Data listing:
::::::::::

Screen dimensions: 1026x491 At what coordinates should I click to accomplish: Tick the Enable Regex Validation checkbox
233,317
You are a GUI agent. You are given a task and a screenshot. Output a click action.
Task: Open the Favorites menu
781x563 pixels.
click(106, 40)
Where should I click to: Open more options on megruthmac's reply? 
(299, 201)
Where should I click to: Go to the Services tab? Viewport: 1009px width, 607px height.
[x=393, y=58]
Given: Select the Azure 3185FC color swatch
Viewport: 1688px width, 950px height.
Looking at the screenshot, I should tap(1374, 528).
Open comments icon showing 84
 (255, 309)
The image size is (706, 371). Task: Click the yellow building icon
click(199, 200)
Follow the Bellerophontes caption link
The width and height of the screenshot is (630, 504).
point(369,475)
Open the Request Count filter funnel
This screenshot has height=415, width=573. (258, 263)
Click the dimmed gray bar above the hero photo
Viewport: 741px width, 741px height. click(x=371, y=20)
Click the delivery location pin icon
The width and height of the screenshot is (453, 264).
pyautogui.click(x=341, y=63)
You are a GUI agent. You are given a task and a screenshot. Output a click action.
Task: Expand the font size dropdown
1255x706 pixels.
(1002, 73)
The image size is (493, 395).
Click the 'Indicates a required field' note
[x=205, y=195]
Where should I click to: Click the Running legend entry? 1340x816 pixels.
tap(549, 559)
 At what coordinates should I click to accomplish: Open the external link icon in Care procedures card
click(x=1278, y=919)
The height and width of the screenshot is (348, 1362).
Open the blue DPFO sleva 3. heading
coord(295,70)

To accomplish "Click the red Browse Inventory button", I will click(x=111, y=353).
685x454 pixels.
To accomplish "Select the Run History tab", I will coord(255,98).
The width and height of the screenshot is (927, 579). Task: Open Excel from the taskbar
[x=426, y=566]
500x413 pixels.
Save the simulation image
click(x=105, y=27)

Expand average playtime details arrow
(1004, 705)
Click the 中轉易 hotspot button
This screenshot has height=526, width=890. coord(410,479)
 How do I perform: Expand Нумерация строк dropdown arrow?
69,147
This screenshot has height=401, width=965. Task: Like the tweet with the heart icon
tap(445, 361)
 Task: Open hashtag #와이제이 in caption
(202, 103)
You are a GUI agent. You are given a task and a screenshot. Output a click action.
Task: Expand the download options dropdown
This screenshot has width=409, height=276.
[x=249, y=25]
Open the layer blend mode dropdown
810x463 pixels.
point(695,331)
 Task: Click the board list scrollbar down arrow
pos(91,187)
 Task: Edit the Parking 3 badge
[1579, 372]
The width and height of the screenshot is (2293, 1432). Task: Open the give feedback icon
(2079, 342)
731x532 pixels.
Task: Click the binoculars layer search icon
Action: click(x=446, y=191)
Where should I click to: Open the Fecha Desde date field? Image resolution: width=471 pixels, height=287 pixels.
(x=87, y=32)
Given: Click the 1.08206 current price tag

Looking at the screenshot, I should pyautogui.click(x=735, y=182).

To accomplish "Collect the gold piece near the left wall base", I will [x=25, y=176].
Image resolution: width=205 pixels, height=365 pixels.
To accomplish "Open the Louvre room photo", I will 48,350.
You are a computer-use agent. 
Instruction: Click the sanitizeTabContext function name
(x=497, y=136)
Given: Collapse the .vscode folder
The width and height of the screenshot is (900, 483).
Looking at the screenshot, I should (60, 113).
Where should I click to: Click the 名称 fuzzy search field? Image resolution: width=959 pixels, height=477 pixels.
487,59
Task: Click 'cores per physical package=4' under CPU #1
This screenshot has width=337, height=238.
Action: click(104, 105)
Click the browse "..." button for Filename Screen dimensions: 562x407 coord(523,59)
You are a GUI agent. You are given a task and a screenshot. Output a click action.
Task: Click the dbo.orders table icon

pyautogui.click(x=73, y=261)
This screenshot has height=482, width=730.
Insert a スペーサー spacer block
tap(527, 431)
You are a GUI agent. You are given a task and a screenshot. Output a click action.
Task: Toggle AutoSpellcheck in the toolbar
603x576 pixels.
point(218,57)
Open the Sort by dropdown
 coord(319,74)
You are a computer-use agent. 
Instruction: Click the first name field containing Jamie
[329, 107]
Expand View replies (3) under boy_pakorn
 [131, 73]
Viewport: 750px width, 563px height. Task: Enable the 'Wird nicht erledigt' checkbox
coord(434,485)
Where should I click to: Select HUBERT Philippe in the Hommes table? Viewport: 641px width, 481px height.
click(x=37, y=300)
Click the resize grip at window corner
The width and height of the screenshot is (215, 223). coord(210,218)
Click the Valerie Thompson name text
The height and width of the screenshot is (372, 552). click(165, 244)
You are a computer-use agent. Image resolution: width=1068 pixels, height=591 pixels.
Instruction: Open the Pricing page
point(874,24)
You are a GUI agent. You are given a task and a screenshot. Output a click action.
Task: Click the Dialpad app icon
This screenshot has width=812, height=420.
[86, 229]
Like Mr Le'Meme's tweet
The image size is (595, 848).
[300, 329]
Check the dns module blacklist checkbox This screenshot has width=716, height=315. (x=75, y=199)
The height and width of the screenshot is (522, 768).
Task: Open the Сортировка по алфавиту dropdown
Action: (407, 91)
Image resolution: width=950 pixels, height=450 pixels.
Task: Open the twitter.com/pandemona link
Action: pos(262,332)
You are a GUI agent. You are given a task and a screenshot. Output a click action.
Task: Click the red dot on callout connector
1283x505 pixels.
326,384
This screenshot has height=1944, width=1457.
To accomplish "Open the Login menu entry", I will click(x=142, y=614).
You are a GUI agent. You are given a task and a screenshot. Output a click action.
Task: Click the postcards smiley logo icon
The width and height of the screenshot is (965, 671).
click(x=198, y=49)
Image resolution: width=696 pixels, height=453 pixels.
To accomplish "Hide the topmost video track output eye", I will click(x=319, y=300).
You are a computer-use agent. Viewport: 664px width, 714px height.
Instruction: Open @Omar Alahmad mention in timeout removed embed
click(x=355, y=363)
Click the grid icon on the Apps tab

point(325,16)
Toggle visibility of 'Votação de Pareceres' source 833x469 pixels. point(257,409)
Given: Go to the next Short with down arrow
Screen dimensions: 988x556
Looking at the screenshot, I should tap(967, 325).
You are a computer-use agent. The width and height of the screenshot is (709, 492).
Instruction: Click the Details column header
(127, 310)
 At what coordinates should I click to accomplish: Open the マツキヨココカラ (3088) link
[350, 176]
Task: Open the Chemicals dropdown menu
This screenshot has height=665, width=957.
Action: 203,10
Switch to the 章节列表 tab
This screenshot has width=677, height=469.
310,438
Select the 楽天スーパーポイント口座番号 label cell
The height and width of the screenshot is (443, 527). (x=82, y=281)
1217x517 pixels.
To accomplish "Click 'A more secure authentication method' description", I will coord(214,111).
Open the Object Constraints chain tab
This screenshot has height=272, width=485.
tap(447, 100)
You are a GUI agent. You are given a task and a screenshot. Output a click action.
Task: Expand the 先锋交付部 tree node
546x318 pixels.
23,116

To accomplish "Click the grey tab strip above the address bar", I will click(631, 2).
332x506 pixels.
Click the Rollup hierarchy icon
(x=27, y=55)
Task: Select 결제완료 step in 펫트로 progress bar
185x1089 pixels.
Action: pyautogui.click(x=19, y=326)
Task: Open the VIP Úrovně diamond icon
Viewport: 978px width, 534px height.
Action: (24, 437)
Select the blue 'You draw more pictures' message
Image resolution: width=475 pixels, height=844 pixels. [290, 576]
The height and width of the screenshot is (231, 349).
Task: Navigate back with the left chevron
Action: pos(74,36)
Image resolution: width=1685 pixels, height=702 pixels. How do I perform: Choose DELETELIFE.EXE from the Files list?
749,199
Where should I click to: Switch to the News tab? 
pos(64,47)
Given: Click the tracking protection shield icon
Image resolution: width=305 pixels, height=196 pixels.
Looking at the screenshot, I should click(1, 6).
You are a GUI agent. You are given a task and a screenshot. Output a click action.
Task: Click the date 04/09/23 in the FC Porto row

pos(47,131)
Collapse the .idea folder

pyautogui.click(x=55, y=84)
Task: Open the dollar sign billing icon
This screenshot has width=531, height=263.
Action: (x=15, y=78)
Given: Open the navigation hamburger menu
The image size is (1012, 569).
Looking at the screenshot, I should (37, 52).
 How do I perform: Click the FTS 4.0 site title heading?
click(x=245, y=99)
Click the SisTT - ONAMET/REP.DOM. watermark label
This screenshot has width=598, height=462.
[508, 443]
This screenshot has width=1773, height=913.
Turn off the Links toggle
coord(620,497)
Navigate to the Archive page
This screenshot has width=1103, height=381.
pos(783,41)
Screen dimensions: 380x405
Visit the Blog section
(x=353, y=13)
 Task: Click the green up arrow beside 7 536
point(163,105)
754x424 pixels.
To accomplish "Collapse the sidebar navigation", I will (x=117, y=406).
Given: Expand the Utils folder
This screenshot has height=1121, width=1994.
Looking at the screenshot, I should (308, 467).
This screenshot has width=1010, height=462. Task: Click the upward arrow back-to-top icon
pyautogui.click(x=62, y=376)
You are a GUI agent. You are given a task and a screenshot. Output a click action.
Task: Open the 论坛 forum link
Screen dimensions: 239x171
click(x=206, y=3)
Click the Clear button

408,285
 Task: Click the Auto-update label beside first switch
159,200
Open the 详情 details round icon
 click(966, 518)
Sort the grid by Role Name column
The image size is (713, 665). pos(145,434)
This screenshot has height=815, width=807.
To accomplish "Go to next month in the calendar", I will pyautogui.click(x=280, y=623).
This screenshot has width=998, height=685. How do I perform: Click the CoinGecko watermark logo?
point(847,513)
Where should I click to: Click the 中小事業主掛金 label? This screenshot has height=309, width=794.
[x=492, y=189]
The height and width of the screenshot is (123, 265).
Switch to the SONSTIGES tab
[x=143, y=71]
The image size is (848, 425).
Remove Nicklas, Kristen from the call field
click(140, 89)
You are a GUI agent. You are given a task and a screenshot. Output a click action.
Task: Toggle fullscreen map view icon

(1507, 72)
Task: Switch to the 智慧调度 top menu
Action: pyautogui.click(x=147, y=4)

::::::::::

List every line in the preceding rows that contains the string "above".

Answer:
Click the dimmed gray bar above the hero photo
To accomplish "Click the grey tab strip above the address bar", I will click(631, 2).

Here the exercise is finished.